### Exercise requirements
All of the records must be set down again word for word.

### Input
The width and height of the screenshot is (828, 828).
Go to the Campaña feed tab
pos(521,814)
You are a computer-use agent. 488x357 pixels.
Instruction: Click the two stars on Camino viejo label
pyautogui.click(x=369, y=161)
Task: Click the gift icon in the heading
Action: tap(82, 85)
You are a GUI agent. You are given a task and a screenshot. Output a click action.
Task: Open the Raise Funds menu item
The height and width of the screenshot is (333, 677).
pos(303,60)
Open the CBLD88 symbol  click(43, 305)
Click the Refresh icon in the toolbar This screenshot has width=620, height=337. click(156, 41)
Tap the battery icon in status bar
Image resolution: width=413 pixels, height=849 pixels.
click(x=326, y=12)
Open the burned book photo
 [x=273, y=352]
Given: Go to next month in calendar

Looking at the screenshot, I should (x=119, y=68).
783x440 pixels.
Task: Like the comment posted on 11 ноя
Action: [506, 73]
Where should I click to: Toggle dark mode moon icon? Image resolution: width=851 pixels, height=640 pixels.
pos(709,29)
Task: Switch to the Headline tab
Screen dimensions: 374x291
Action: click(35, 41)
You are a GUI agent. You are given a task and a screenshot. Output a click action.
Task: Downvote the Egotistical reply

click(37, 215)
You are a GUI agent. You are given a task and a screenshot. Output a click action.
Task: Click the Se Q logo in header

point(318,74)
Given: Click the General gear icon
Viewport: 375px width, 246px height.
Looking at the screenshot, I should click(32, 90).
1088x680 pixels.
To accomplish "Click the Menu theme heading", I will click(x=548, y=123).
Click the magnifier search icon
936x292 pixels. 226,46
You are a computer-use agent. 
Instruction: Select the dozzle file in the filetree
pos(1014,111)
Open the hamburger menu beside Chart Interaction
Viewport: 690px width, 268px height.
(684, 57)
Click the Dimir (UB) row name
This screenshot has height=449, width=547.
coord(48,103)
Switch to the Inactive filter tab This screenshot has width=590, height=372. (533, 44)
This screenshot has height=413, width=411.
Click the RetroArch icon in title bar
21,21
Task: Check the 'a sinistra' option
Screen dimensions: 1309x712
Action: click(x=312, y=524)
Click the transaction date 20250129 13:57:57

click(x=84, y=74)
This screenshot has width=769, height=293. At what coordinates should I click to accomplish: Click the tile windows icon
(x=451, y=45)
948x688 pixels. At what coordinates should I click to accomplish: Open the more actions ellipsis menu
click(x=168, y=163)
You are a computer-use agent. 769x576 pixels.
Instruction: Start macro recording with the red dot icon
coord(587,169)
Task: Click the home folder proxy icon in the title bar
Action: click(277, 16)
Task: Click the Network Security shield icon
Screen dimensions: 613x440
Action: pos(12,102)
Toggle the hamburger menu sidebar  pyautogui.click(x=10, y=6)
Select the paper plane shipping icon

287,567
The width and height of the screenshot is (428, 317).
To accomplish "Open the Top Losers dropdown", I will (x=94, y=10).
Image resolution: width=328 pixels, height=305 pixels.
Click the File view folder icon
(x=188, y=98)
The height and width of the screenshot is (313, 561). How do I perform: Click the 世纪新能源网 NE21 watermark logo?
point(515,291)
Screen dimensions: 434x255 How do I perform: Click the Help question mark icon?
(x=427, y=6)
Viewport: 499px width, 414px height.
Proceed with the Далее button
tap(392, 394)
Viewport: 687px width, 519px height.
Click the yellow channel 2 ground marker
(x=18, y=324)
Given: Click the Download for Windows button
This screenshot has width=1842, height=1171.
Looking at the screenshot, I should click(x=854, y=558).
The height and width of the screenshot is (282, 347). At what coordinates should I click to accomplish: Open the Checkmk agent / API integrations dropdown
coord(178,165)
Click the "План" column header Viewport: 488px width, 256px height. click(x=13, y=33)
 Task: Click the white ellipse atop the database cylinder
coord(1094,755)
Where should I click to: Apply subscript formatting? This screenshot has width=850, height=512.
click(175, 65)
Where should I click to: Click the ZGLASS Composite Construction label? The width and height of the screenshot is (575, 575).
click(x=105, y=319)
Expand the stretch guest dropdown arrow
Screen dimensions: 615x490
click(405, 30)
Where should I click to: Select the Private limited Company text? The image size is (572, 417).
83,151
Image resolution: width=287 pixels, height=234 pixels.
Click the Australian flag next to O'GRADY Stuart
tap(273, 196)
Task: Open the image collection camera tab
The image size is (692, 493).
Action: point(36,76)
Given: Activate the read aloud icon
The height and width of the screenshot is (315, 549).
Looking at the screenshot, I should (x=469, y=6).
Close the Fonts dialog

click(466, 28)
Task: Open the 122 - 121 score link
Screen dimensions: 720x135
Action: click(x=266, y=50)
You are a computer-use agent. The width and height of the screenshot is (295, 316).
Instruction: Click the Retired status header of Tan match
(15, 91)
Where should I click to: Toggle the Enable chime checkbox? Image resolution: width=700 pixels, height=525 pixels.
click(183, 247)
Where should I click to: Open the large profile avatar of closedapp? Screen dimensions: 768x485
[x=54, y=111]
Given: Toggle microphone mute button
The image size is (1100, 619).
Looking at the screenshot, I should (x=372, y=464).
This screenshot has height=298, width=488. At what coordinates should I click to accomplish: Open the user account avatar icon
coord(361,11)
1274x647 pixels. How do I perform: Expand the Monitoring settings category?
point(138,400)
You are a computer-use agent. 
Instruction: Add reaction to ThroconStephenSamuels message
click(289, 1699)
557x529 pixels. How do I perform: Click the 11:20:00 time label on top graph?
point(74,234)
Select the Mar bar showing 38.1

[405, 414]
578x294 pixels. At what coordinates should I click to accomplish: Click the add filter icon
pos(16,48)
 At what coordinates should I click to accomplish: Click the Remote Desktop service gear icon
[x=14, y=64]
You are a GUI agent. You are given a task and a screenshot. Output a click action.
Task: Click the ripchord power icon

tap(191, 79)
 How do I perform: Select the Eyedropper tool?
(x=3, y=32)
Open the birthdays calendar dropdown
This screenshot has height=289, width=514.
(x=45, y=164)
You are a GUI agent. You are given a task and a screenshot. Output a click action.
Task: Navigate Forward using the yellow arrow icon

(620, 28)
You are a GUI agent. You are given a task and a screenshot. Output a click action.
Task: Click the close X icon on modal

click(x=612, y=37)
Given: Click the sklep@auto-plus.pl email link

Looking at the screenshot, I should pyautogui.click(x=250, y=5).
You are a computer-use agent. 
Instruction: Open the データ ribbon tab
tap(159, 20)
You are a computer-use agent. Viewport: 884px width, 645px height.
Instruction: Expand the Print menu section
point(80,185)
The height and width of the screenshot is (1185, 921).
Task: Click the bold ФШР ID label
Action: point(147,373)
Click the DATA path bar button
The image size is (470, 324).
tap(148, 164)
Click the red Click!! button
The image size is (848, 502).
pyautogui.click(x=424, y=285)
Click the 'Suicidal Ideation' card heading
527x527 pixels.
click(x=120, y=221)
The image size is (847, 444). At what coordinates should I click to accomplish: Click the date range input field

### Answer to this exercise
The width and height of the screenshot is (828, 828).
Go to the Campaña feed tab
pos(521,814)
You are a computer-use agent. 488x357 pixels.
Instruction: Click the two stars on Camino viejo label
pyautogui.click(x=369, y=161)
Task: Click the gift icon in the heading
Action: tap(82, 85)
You are a GUI agent. You are given a task and a screenshot. Output a click action.
Task: Open the Raise Funds menu item
The height and width of the screenshot is (333, 677).
pos(303,60)
Open the CBLD88 symbol  click(43, 305)
Click the Refresh icon in the toolbar This screenshot has width=620, height=337. click(156, 41)
Tap the battery icon in status bar
Image resolution: width=413 pixels, height=849 pixels.
click(x=326, y=12)
Open the burned book photo
 [x=273, y=352]
Given: Go to next month in calendar

Looking at the screenshot, I should (x=119, y=68).
783x440 pixels.
Task: Like the comment posted on 11 ноя
Action: [506, 73]
Where should I click to: Toggle dark mode moon icon? Image resolution: width=851 pixels, height=640 pixels.
pos(709,29)
Task: Switch to the Headline tab
Screen dimensions: 374x291
Action: click(35, 41)
You are a GUI agent. You are given a task and a screenshot. Output a click action.
Task: Downvote the Egotistical reply

click(37, 215)
You are a GUI agent. You are given a task and a screenshot. Output a click action.
Task: Click the Se Q logo in header

point(318,74)
Given: Click the General gear icon
Viewport: 375px width, 246px height.
Looking at the screenshot, I should click(32, 90).
1088x680 pixels.
To accomplish "Click the Menu theme heading", I will click(x=548, y=123).
Click the magnifier search icon
936x292 pixels. 226,46
You are a computer-use agent. 
Instruction: Select the dozzle file in the filetree
pos(1014,111)
Open the hamburger menu beside Chart Interaction
Viewport: 690px width, 268px height.
(684, 57)
Click the Dimir (UB) row name
This screenshot has height=449, width=547.
coord(48,103)
Switch to the Inactive filter tab This screenshot has width=590, height=372. (533, 44)
This screenshot has height=413, width=411.
Click the RetroArch icon in title bar
21,21
Task: Check the 'a sinistra' option
Screen dimensions: 1309x712
Action: click(x=312, y=524)
Click the transaction date 20250129 13:57:57

click(x=84, y=74)
This screenshot has width=769, height=293. At what coordinates should I click to accomplish: Click the tile windows icon
(x=451, y=45)
948x688 pixels. At what coordinates should I click to accomplish: Open the more actions ellipsis menu
click(x=168, y=163)
You are a computer-use agent. 769x576 pixels.
Instruction: Start macro recording with the red dot icon
coord(587,169)
Task: Click the home folder proxy icon in the title bar
Action: click(277, 16)
Task: Click the Network Security shield icon
Screen dimensions: 613x440
Action: pos(12,102)
Toggle the hamburger menu sidebar  pyautogui.click(x=10, y=6)
Select the paper plane shipping icon

287,567
The width and height of the screenshot is (428, 317).
To accomplish "Open the Top Losers dropdown", I will (x=94, y=10).
Image resolution: width=328 pixels, height=305 pixels.
Click the File view folder icon
(x=188, y=98)
The height and width of the screenshot is (313, 561). How do I perform: Click the 世纪新能源网 NE21 watermark logo?
point(515,291)
Screen dimensions: 434x255 How do I perform: Click the Help question mark icon?
(x=427, y=6)
Viewport: 499px width, 414px height.
Proceed with the Далее button
tap(392, 394)
Viewport: 687px width, 519px height.
Click the yellow channel 2 ground marker
(x=18, y=324)
Given: Click the Download for Windows button
This screenshot has width=1842, height=1171.
Looking at the screenshot, I should click(x=854, y=558).
The height and width of the screenshot is (282, 347). At what coordinates should I click to accomplish: Open the Checkmk agent / API integrations dropdown
coord(178,165)
Click the "План" column header Viewport: 488px width, 256px height. click(x=13, y=33)
 Task: Click the white ellipse atop the database cylinder
coord(1094,755)
Where should I click to: Apply subscript formatting? This screenshot has width=850, height=512.
click(175, 65)
Where should I click to: Click the ZGLASS Composite Construction label? The width and height of the screenshot is (575, 575).
click(x=105, y=319)
Expand the stretch guest dropdown arrow
Screen dimensions: 615x490
click(405, 30)
Where should I click to: Select the Private limited Company text? The image size is (572, 417).
83,151
Image resolution: width=287 pixels, height=234 pixels.
Click the Australian flag next to O'GRADY Stuart
tap(273, 196)
Task: Open the image collection camera tab
The image size is (692, 493).
Action: point(36,76)
Given: Activate the read aloud icon
The height and width of the screenshot is (315, 549).
Looking at the screenshot, I should (x=469, y=6).
Close the Fonts dialog

click(466, 28)
Task: Open the 122 - 121 score link
Screen dimensions: 720x135
Action: click(x=266, y=50)
You are a computer-use agent. The width and height of the screenshot is (295, 316).
Instruction: Click the Retired status header of Tan match
(15, 91)
Where should I click to: Toggle the Enable chime checkbox? Image resolution: width=700 pixels, height=525 pixels.
click(183, 247)
Where should I click to: Open the large profile avatar of closedapp? Screen dimensions: 768x485
[x=54, y=111]
Given: Toggle microphone mute button
The image size is (1100, 619).
Looking at the screenshot, I should (x=372, y=464).
This screenshot has height=298, width=488. At what coordinates should I click to accomplish: Open the user account avatar icon
coord(361,11)
1274x647 pixels. How do I perform: Expand the Monitoring settings category?
point(138,400)
You are a computer-use agent. 
Instruction: Add reaction to ThroconStephenSamuels message
click(289, 1699)
557x529 pixels. How do I perform: Click the 11:20:00 time label on top graph?
point(74,234)
Select the Mar bar showing 38.1

[405, 414]
578x294 pixels. At what coordinates should I click to accomplish: Click the add filter icon
pos(16,48)
 At what coordinates should I click to accomplish: Click the Remote Desktop service gear icon
[x=14, y=64]
You are a GUI agent. You are given a task and a screenshot. Output a click action.
Task: Click the ripchord power icon

tap(191, 79)
 How do I perform: Select the Eyedropper tool?
(x=3, y=32)
Open the birthdays calendar dropdown
This screenshot has height=289, width=514.
(x=45, y=164)
You are a GUI agent. You are given a task and a screenshot. Output a click action.
Task: Navigate Forward using the yellow arrow icon

(620, 28)
You are a GUI agent. You are given a task and a screenshot. Output a click action.
Task: Click the close X icon on modal

click(x=612, y=37)
Given: Click the sklep@auto-plus.pl email link

Looking at the screenshot, I should pyautogui.click(x=250, y=5).
You are a computer-use agent. 
Instruction: Open the データ ribbon tab
tap(159, 20)
You are a computer-use agent. Viewport: 884px width, 645px height.
Instruction: Expand the Print menu section
point(80,185)
The height and width of the screenshot is (1185, 921).
Task: Click the bold ФШР ID label
Action: point(147,373)
Click the DATA path bar button
The image size is (470, 324).
tap(148, 164)
Click the red Click!! button
The image size is (848, 502).
pyautogui.click(x=424, y=285)
Click the 'Suicidal Ideation' card heading
527x527 pixels.
click(x=120, y=221)
The image size is (847, 444). At what coordinates should I click to accomplish: Click the date range input field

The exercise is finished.